### Try it
Retype the part of the Redis socket reset report below between "- Compose-host workers" and "and report results.", inclusive.

Redis pub/sub sockets reset when externalizing workers to managed container services

## Summary

While piloting an external Bifrost worker in Azure Container Apps, long-lived Redis pub/sub listener sockets were reset periodically even though normal job execution continued to work.

This seems worth hardening in Bifrost because externalized workers may run across managed container/network boundaries where idle TCP handling is stricter than a local Docker Compose network.

## Observed behavior

- Compose-host workers stayed connected to Redis without the same errors.
- The external ACA worker could connect to RabbitMQ, consume jobs, run workflows, and report results.
- The external worker repeatedly logged Redis listener reconnects for process-pool control channels:
  - `Cancel listener error: Error while reading from <redis-ip>:6379 : (104, 'Connection reset by peer'); reconnecting in 1s`
  - `Command listener error: Error while reading from <redis-ip>:6379 : (104, 'Connection reset by peer'); reconnecting in 1s`
- Redis server health looked clean during the resets: no rejected clients, no blocked clients, no Redis crash/restart, and RDB saves completed successfully.

## Environment shape

- Redis remained on the Compose VM.
- One worker ran externally in Azure Container Apps over private network connectivity to the VM.
- Redis server default `tcp-keepalive` was `300` seconds.
- The relevant worker process-pool code appears to use long-lived pub/sub sockets without explicit socket keepalive or health-check interval.

### Data excerpt
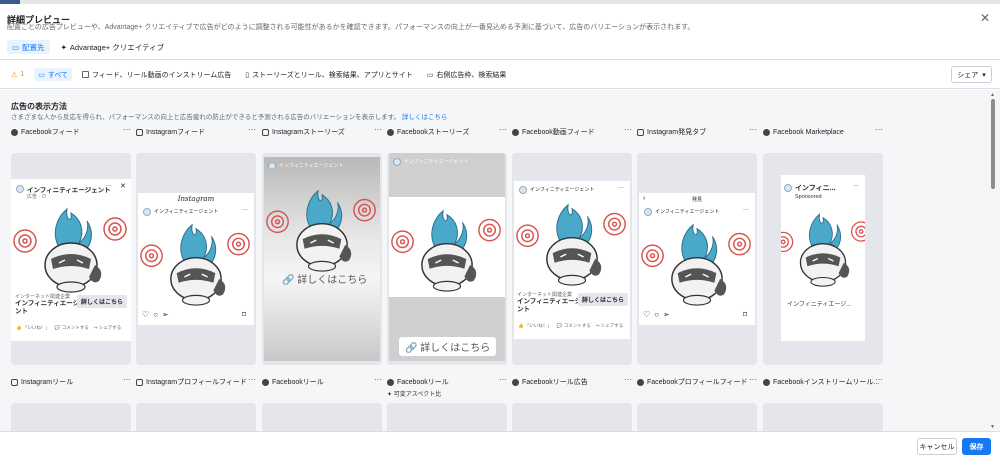 The width and height of the screenshot is (1000, 461). Describe the element at coordinates (937, 446) in the screenshot. I see `cancel-button: キャンセル` at that location.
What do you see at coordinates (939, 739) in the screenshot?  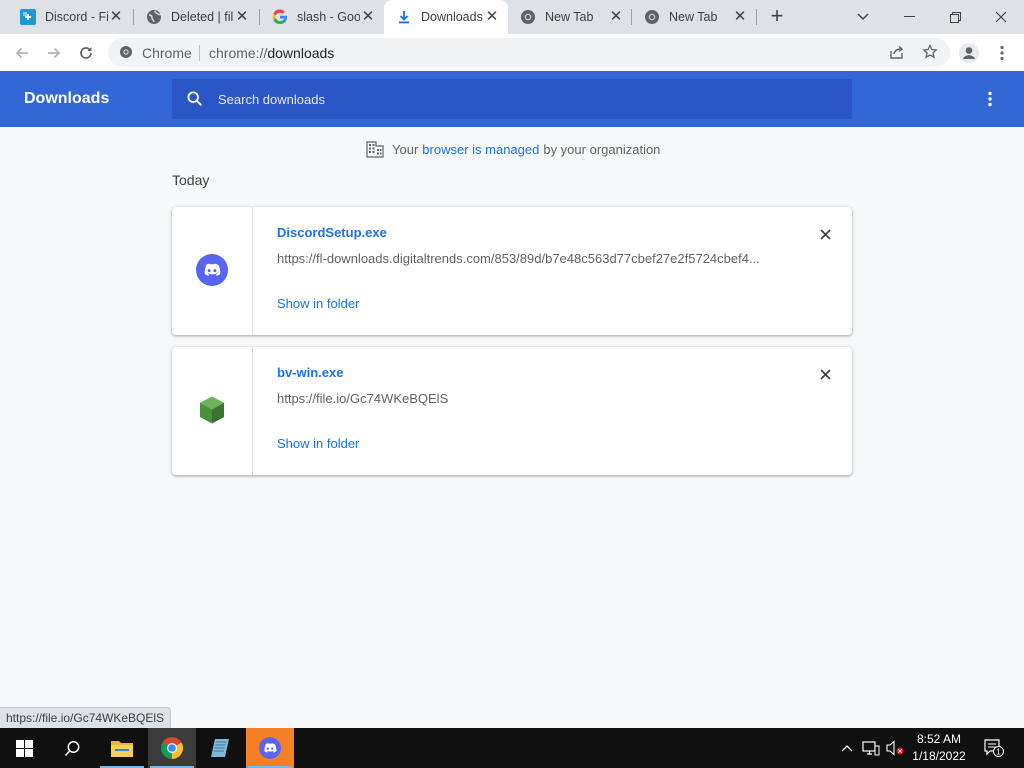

### Task result
- Compose-host workers stayed connected to Redis without the same errors.
- The external ACA worker could connect to RabbitMQ, consume jobs, run workflows, and report results.